The explanation changed the partition key from using Date to Sensor. This removed the hot partition as one days readings was then no longer stored in a single partition. The request was then ‘give me all the sensor readings for 2018-01-01’ which was spread over all the partitions.
My question is asking the correctness of this.
In DynamoDB you can do either Scan or Query operations. Scans are expensive as you scan all items. Queries are better as they just hit the partition you are interested in and with a sort key you narrow down to the results you want.
With the ‘give me all the sensor readings for 2018-01-01’ request, it seems like you don’t know all the sensor ids so it’s a scan, which will use up capacity equal to the size of the table?
It might be you do have the list of all the sensors, but then that’s N queries of ‘give me all the sensor readings for 2018-01-01 for sensor id #1’ then repeat for #2, #3, and so on. (Moving complexity into the coding space)

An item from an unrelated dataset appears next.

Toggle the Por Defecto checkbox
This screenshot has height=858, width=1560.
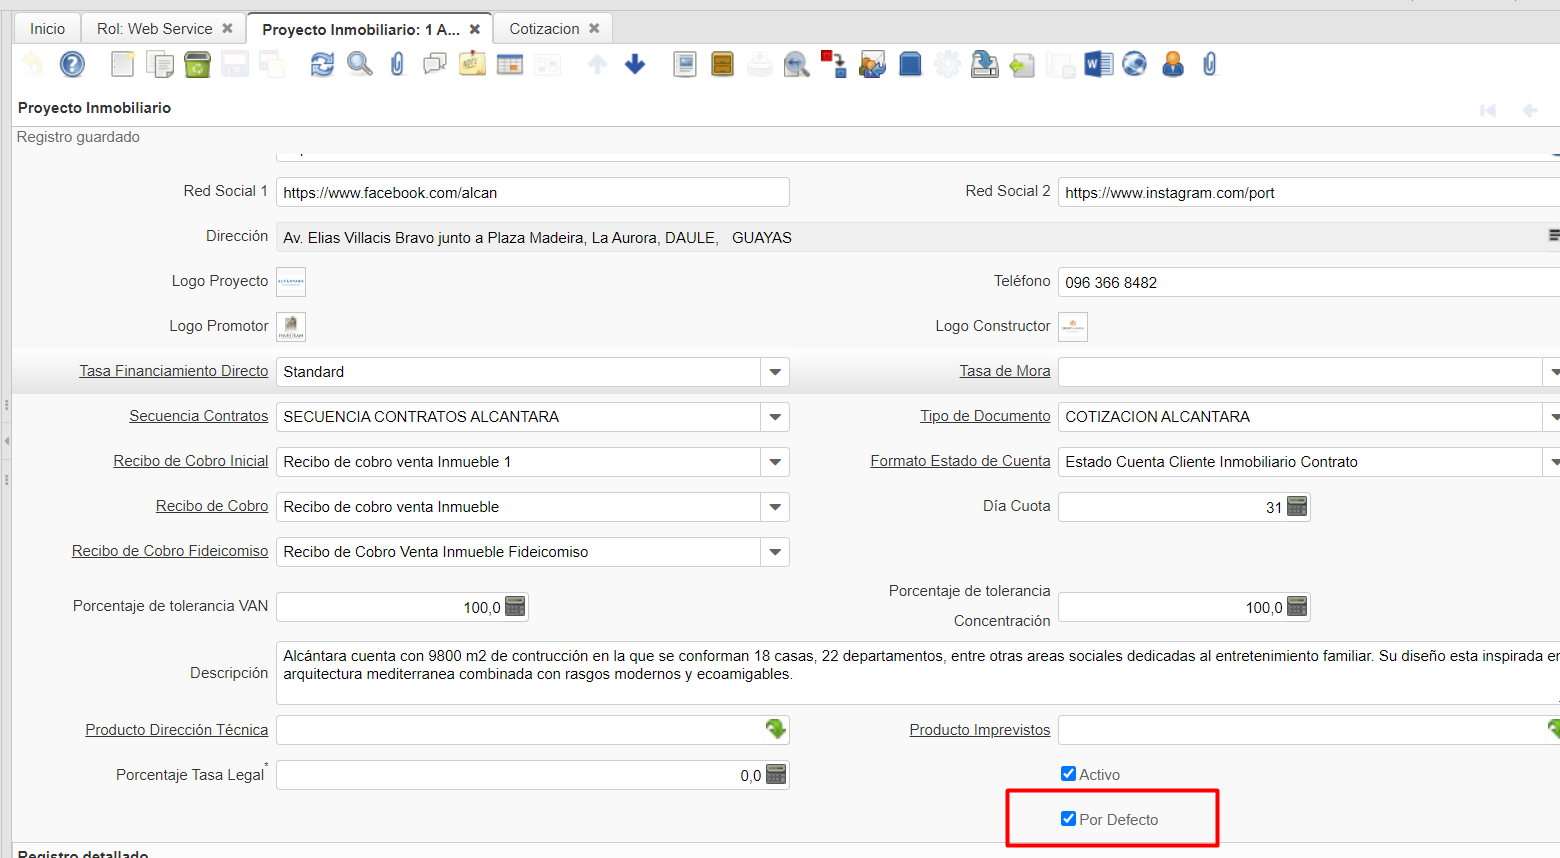(1068, 819)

Please correct me if I’m wrong.
If I am correct, there is then a new question of how should such queries be done?
Due to the way DynamoDB works, such aggregation queries are a bit painful.

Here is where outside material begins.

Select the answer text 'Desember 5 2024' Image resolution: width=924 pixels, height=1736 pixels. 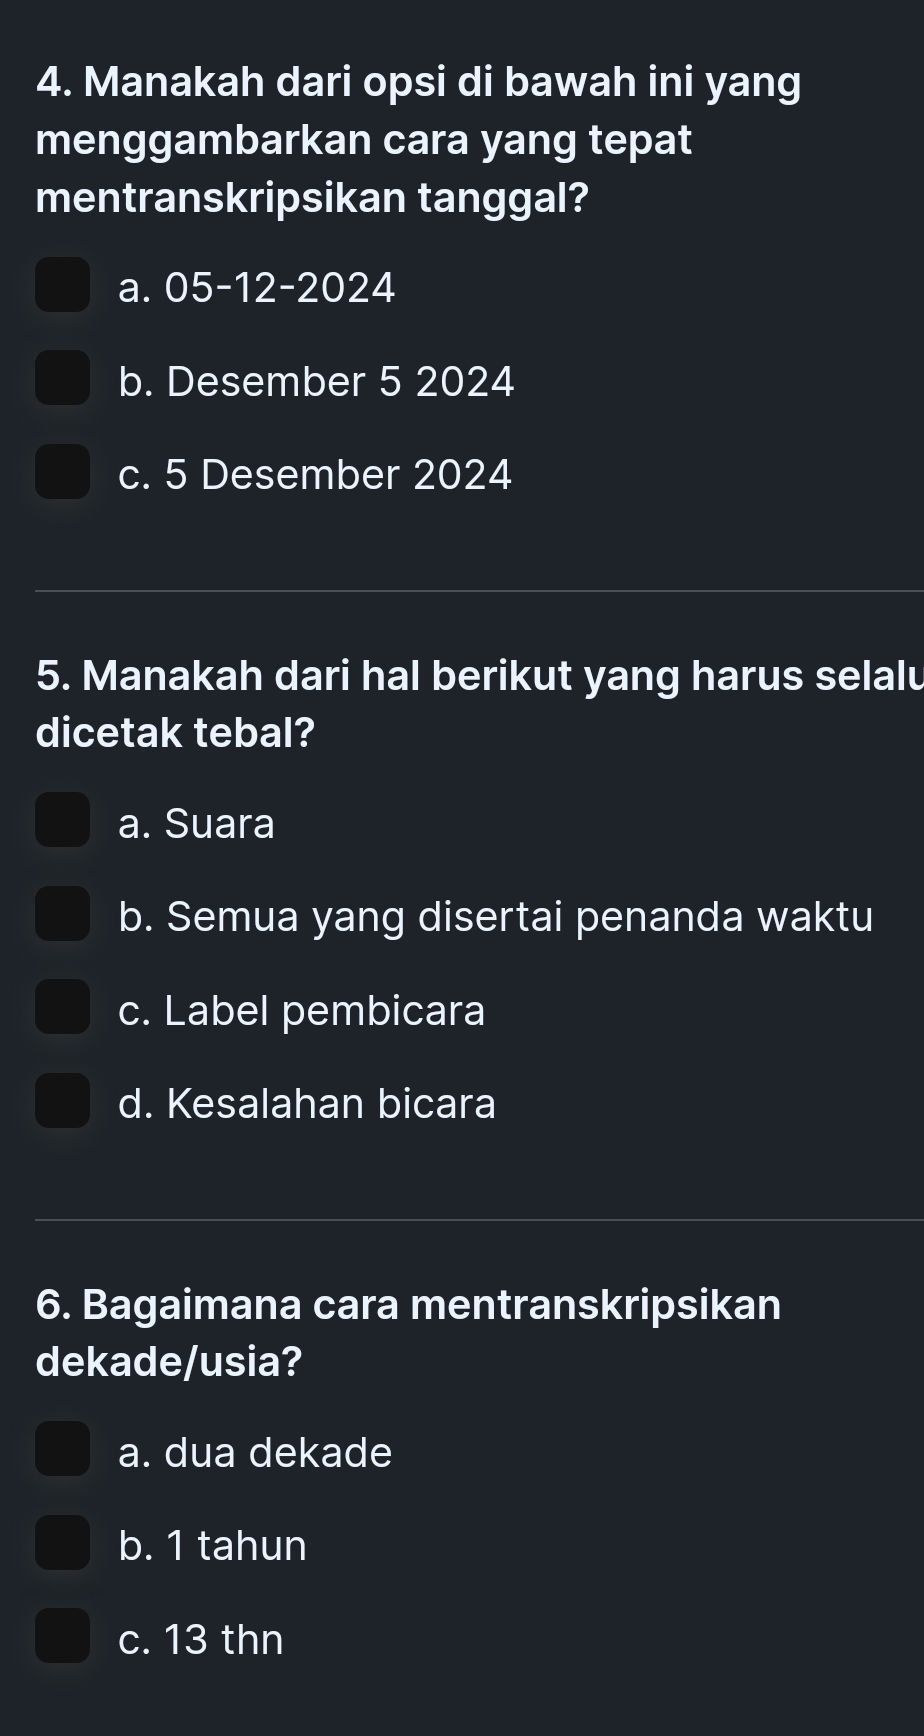tap(316, 381)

It can be we pre-compute an aggregation and store this in DynamoDB so it is a single item read. This can work by using DynamoDB streams to trigger a lambda to do the aggregation. It might also be that rather than an aggregation on all devices we group devices by user or region. With this we might then have the following pk and sk
pk=USER sk=READING#DATE#SENSOR value=…
pk=USER sk=SUMMARY#DATE values=…
My sensors 1 and 2 make a reading each would result in the following dynamodb actions
pk=Andy sk=READING#2018-01-01#Sen1 value=1 (Single write, causes DynamoDB stream trigger causing..)
pk=Andy sk=SUMMARY#2018-01-01 values=
Later sensor 2 writes it’s data
pk=Andy sk=READING#2018-01-01#Sen2 value=3. (again this write triggers update of ..)
pk=Andy sk=SUMMARY#2018-01-01 values=[1,3]
There are then 3 items in the table, 2 readings and 1 summary.
We can then ask the question ‘give me all ‘Andy’s sensor readings for 2018-01-01’, pk of ‘Andy’, sk of ‘SUMMARY#2018-01-01’.
In the DynamoDB streams trigger lambda the query is possible with a pk of ‘Andy’ and a range between ‘READING#2018-01-01#R’ and ‘READING#2018-01-01#T’ and will pick up all of Andy’s sensor’s readings.
This does make a hot, or mildly warm, partition for ‘Andy’. However, we think there may be other groups of sensors for ‘Bob’ and ‘Alice’ too.
Sorry for the long post. I’m am enjoying the course. Keep up the good work.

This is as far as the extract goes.